This family-drama quality stems from the fact that much of the book takes place before the Collapse, an ambiguous event that occurred over several decades, led to the obliteration of bees, and has greatly depleted the resources they help produce (crops, animal feed, and, in turn, a number of animals). Tao’s plotline is the only one that occurs completely in the post-Collapse world, one in which China’s citizens are forced to hand-pollinate trees, due to the country’s early use of pesticides. “It had paid off to be the ones who polluted the most,” Tao thinks to herself. “We were a pioneer nation in pollution and so we became a pioneer nation in pollination. A paradox had saved us.”
Tao’s story, which opens the novel, is easily the most captivating. It’s also the most urgent, because it takes place after, not before, global disaster. In addition to the stress and exhaustion brought about by her grueling work outdoors, Tao struggles to create a life for her 3-year-old son Wei-Wen, and her constant attempts to provide him the best possible education exasperate her husband Kuan, straining their relationship. When Wei-Wen mysteriously disappears, it pushes Tao and Kuan further apart. Lunde places you in Tao’s head and forces you to feel the emptiness around her:
This thing that was between us had grown to be insurmountably large. … It became almost unbearable to be in the same room. He stirred up the same thoughts again and again. The same two words. My fault, my fault, my fault.
Tao becomes so caught up in blaming herself for her son’s disappearance that she withdraws from those around her. Initially provoked by the ecological disaster, the void she feels deepens because of her lack of connectedness to those around her, and because of her belief that she alone can solve all of the problems—whether minute and personal or huge and systemic—that exist in her world.
If most of Tao’s storyline follows her attempts to discover her missing son, George’s and William’s more closely trace their irascible connections with their children. The difficulty with which the two men attempt to relate to their kids and their kids’ developing hobbies mirrors the trouble they have grasping the realities of a changing world. George, living during the beginning days of the Collapse in the United States, struggles to maintain his bees as he rejects new farming techniques meant to streamline the process of beekeeping. He’s disappointed in his son Tom, who’s recently gone off to college and seems wholly disinterested in his father’s profession, and much more drawn to pursuing a Ph.D. in writing.

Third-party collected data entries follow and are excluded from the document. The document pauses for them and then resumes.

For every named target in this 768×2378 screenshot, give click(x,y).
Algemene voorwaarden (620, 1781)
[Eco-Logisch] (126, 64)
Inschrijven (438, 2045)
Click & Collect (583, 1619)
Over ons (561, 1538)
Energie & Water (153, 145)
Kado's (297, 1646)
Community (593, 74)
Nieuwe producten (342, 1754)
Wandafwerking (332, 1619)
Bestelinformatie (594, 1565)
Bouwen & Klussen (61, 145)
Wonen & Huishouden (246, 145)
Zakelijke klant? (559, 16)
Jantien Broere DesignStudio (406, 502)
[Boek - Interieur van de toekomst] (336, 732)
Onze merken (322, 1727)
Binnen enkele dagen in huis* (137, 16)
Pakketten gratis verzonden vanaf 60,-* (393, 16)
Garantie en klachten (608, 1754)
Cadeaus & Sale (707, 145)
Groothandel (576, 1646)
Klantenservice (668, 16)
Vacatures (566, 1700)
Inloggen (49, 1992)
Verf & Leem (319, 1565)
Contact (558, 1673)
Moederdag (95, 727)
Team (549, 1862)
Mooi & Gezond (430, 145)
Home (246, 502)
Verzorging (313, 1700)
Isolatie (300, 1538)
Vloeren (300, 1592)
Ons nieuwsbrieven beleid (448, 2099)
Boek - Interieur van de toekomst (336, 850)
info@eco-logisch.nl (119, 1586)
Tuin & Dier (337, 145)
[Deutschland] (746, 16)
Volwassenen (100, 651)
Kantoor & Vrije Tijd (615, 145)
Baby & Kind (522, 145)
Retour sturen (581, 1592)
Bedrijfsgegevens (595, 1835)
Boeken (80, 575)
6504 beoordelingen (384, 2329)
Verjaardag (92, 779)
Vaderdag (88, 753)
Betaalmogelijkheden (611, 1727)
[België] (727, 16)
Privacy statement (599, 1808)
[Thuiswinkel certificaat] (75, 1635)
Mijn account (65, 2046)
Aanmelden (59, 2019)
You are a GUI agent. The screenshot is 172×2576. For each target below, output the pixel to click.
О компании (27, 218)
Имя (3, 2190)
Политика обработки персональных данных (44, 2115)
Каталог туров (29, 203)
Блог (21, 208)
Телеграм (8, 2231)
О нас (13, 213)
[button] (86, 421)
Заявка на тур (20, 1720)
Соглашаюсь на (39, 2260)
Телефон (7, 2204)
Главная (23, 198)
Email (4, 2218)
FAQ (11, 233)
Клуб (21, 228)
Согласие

George’s decided unlikability—he’s oblivious to his son’s desires and puts himself above everyone else—is clearly intentional. With his rigid self-centeredness, he serves as a foil for the bees, which are both the novel’s primary symbol and its binding narrative force. In addition to being an integral part of keeping the environment in order, “each tiny insect was subordinate to the greater whole,” as William points out early in the novel, sacrificing an individual identity for collective wellbeing. George is the complete opposite. If his verve for beekeeping drives his life, it also results in the downfall of his relationships. Lunde, in creating this unbearably stubborn character, suggests the tricky balancing act between human self-interest and sacrifice, and shows how parents can sometimes be the ones who struggle with this tension most of all.